Mumbi laughed, in spite of the situation. She laughed because he still said Africa when he meant Kenya, and did not seem to care one bit what the name of her country was, or if there was a difference between the two anyway. Bob felt a little lost at her reaction.
“Did I say something funny?”
“No… no. I just thought there was something funny in the way you said it.”
Was she mocking him?
“Why do we have to be so different, M’mubi? Is it necessary to see things so differently?” Mumbi detected the frustration in his voice, but she wasn’t about to go on a guilt trip.
“We see things different because we are all different, Bob.”
“Surely, there must be a meeting ground where two different people can see eye to eye.”
“I’m sure any two people can find that meeting ground if they look for it,” Mumbi agreed.
“If they can overcome their prejudices,” Bob added.
“Yet how can one overcome their prejudices if they do not know they are prejudiced in the first place?” Mumbi posed. Bob had not expected the challenge. He silently kept his composure.
She looked across at him, this hazel-eyed Caucasian, contemplated for one silent moment and said, “When the white man first saw the black man, he shook his head at God’s shoddy work, and set about the business of making a civilized being out of this barbaric humanity. When the black man first saw the white man, he laughed hysterically at God’s sense of humour, and set about the business of mimicking the strange ways of this cold caricature of humanity.”
Bob shifted uneasily for a moment, then let out a raucous burst of laughter. “What’s the most grotesque thing about this white man you are looking at right now?” he ventured.
“He changes colour all the time. Red when you are angry. Pink when you are embarrassed. Purple when you are sick. Yellow when you are weak. Grey when you are shocked… Who’s calling who coloured!” Now he let go and laughed his guts out. Mumbi joined in the mirth until they wore out the moment.
“Now,” she leaned forward, “what is the most barbaric thing about this black woman you are looking at right now?”

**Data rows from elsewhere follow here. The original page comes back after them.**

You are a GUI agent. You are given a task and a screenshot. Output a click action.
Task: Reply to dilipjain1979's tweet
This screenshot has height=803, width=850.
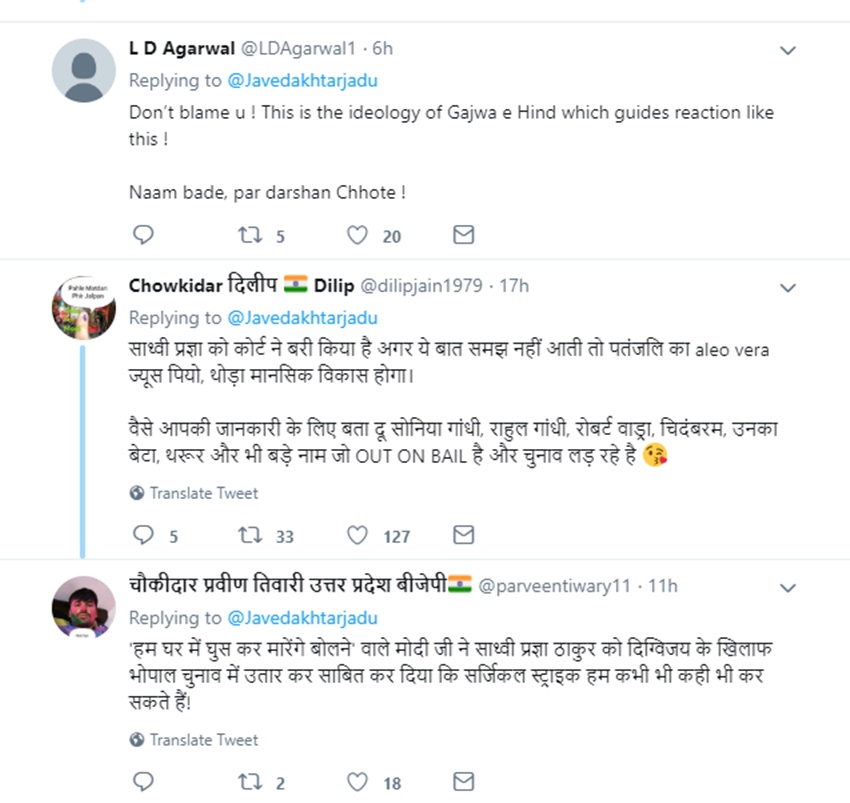point(143,536)
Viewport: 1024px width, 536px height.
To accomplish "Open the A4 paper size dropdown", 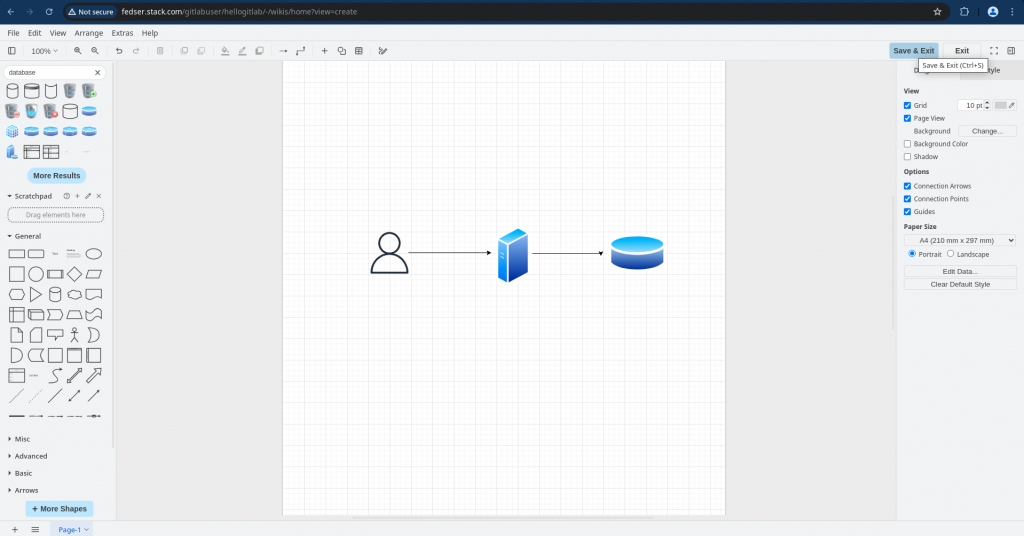I will [x=960, y=240].
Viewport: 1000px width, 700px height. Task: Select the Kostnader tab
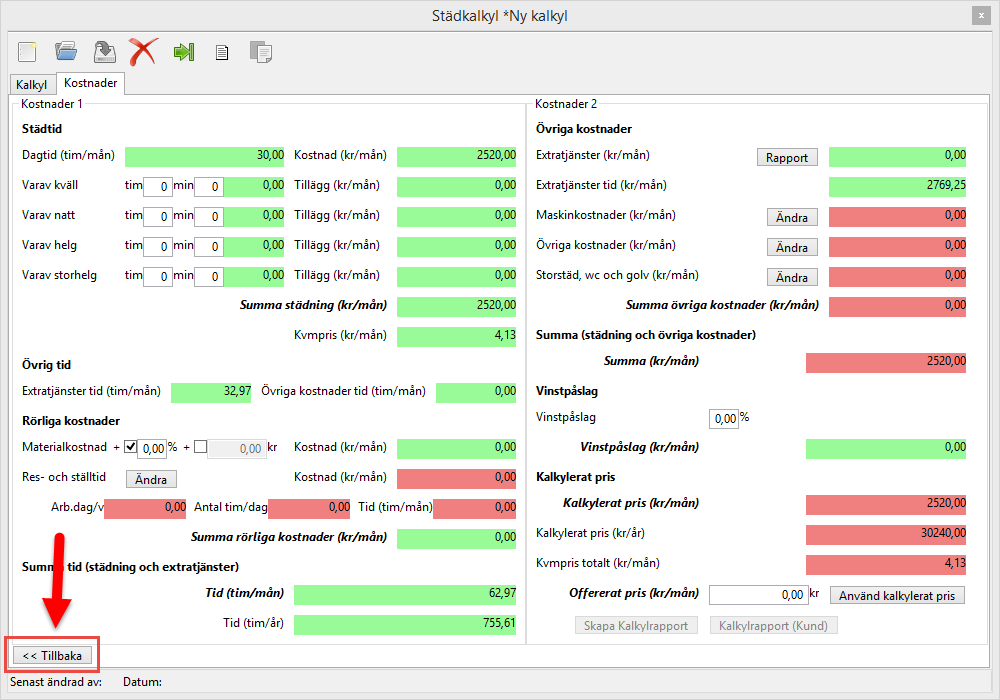[90, 84]
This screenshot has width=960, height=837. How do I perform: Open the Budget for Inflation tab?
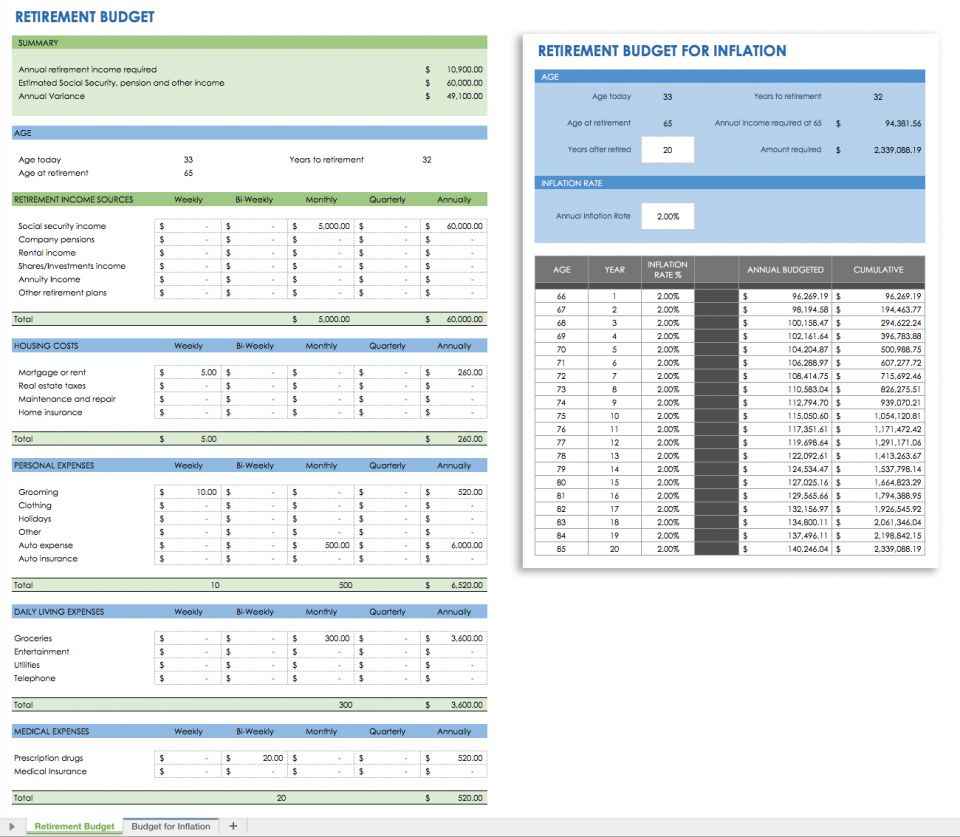[x=171, y=825]
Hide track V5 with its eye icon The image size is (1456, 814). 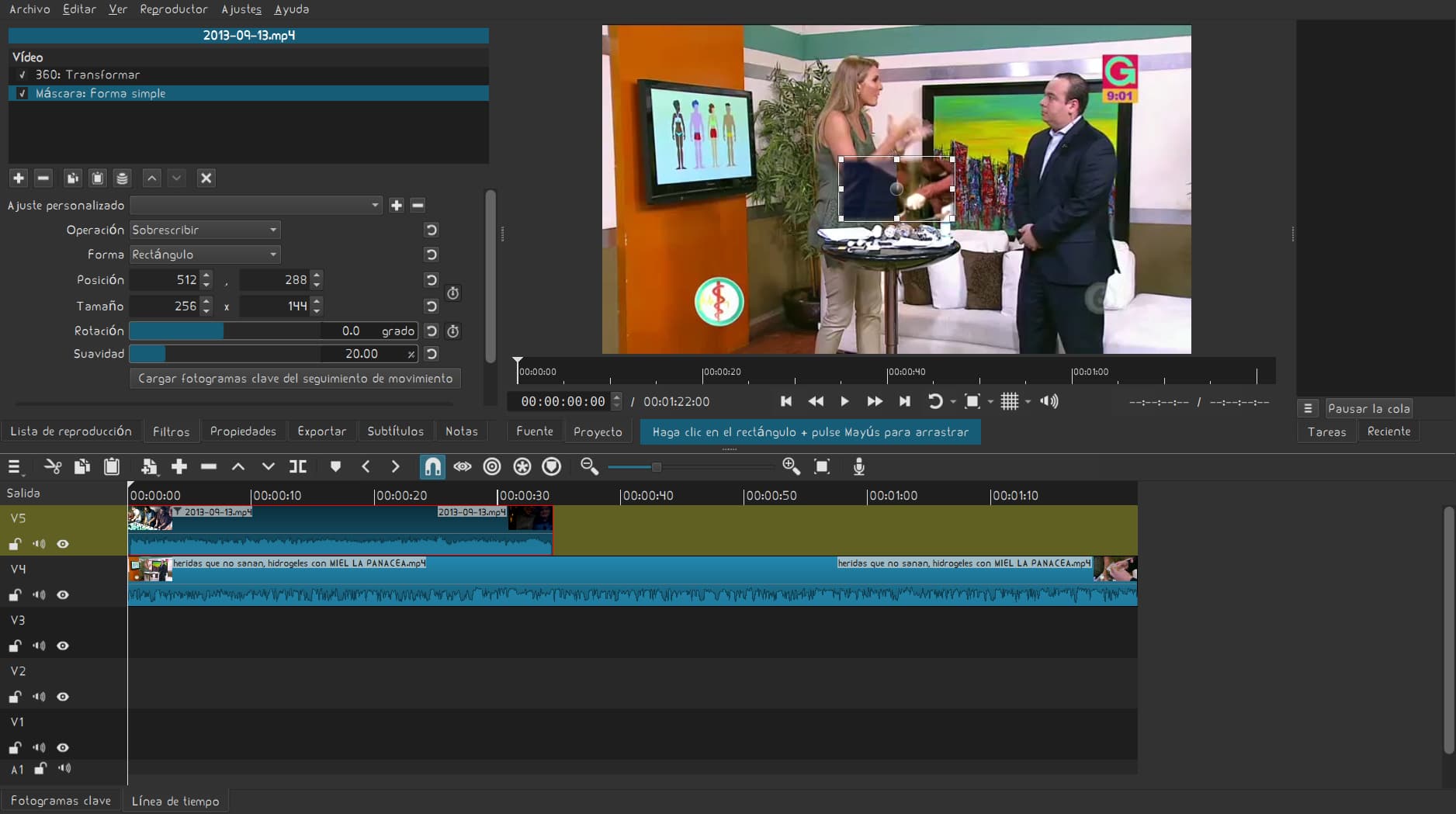click(63, 544)
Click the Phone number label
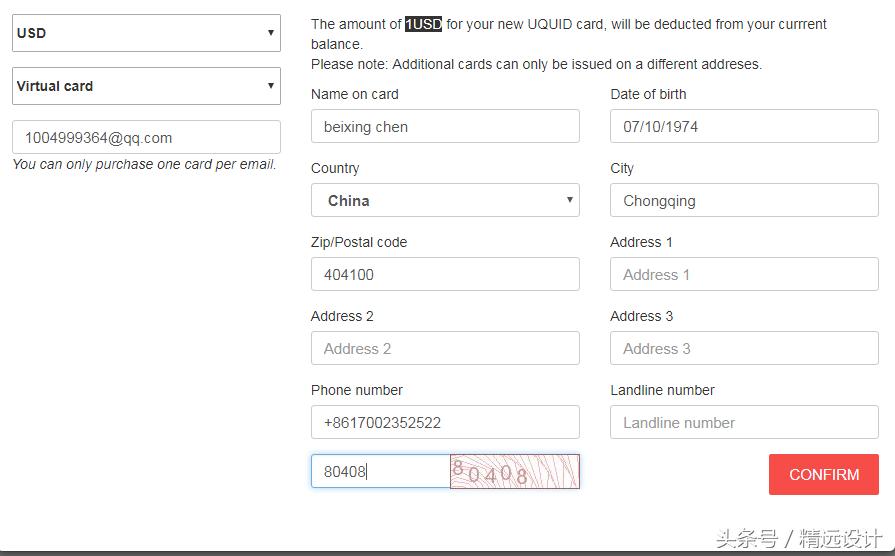895x556 pixels. click(x=357, y=390)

Bob leaned forward with ease to meet her challenge. “Her ensnaring jungle essence. No amount of white civilization can tame that.”
Hours later, they left The Ark together. They walked in silence, each with their own thoughts thousands of miles apart, yet needing the feel of someone’s hand. Bob thought of his wife’s “business” trips and knew in his gut they were not what she claimed them to be. Right then, he knew what must come.
Mumbi looked up to see the Chicago sky show off its pathetic share of stars. Nothing compared to the magical splash of the Kirinyaga sky. Still, she felt a rare sense of happiness. Mother, she whispered, I’ve held long to the hem of your garment. I’m strong enough now, and I’m letting go. At that moment, Bob reached out and held her hand. She did not protest.